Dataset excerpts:
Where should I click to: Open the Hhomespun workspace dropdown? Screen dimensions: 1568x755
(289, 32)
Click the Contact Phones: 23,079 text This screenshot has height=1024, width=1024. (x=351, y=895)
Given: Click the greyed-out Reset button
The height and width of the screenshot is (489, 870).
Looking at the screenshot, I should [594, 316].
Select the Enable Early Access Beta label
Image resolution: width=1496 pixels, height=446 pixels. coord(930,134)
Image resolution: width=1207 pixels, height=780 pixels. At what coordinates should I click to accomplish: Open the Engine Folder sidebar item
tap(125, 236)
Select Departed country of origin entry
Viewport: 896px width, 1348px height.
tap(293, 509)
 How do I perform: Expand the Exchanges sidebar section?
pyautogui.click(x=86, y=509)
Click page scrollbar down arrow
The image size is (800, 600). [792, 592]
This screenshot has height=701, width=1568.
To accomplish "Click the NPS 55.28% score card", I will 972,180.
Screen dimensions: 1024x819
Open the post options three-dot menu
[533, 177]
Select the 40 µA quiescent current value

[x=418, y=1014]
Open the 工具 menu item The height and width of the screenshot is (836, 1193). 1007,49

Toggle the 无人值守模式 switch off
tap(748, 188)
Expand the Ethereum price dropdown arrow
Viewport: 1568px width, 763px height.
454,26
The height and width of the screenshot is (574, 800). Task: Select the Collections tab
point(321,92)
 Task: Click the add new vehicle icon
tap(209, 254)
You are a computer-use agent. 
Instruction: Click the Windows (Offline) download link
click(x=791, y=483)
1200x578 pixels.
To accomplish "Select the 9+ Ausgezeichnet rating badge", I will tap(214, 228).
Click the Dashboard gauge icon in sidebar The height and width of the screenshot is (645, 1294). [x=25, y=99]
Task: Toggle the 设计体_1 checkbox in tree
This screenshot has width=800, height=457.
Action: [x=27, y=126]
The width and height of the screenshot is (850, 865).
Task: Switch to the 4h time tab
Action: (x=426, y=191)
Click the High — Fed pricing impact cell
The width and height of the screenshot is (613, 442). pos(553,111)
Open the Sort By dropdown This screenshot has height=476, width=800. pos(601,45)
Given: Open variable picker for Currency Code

YOUR OBJECTIVE: Make a word-for-word copy of the records.

ANSWER FOR THIS EXERCISE:
Where should I click to: Open the Hhomespun workspace dropdown? Screen dimensions: 1568x755
(289, 32)
Click the Contact Phones: 23,079 text This screenshot has height=1024, width=1024. (x=351, y=895)
Given: Click the greyed-out Reset button
The height and width of the screenshot is (489, 870).
Looking at the screenshot, I should [594, 316].
Select the Enable Early Access Beta label
Image resolution: width=1496 pixels, height=446 pixels. coord(930,134)
Image resolution: width=1207 pixels, height=780 pixels. At what coordinates should I click to accomplish: Open the Engine Folder sidebar item
tap(125, 236)
Select Departed country of origin entry
Viewport: 896px width, 1348px height.
tap(293, 509)
 How do I perform: Expand the Exchanges sidebar section?
pyautogui.click(x=86, y=509)
Click page scrollbar down arrow
The image size is (800, 600). [792, 592]
This screenshot has height=701, width=1568.
To accomplish "Click the NPS 55.28% score card", I will 972,180.
Screen dimensions: 1024x819
Open the post options three-dot menu
[533, 177]
Select the 40 µA quiescent current value

[x=418, y=1014]
Open the 工具 menu item The height and width of the screenshot is (836, 1193). 1007,49

Toggle the 无人值守模式 switch off
tap(748, 188)
Expand the Ethereum price dropdown arrow
Viewport: 1568px width, 763px height.
454,26
The height and width of the screenshot is (574, 800). Task: Select the Collections tab
point(321,92)
 Task: Click the add new vehicle icon
tap(209, 254)
You are a computer-use agent. 
Instruction: Click the Windows (Offline) download link
click(x=791, y=483)
1200x578 pixels.
To accomplish "Select the 9+ Ausgezeichnet rating badge", I will tap(214, 228).
Click the Dashboard gauge icon in sidebar The height and width of the screenshot is (645, 1294). [x=25, y=99]
Task: Toggle the 设计体_1 checkbox in tree
This screenshot has width=800, height=457.
Action: [x=27, y=126]
The width and height of the screenshot is (850, 865).
Task: Switch to the 4h time tab
Action: (x=426, y=191)
Click the High — Fed pricing impact cell
The width and height of the screenshot is (613, 442). pos(553,111)
Open the Sort By dropdown This screenshot has height=476, width=800. pos(601,45)
Given: Open variable picker for Currency Code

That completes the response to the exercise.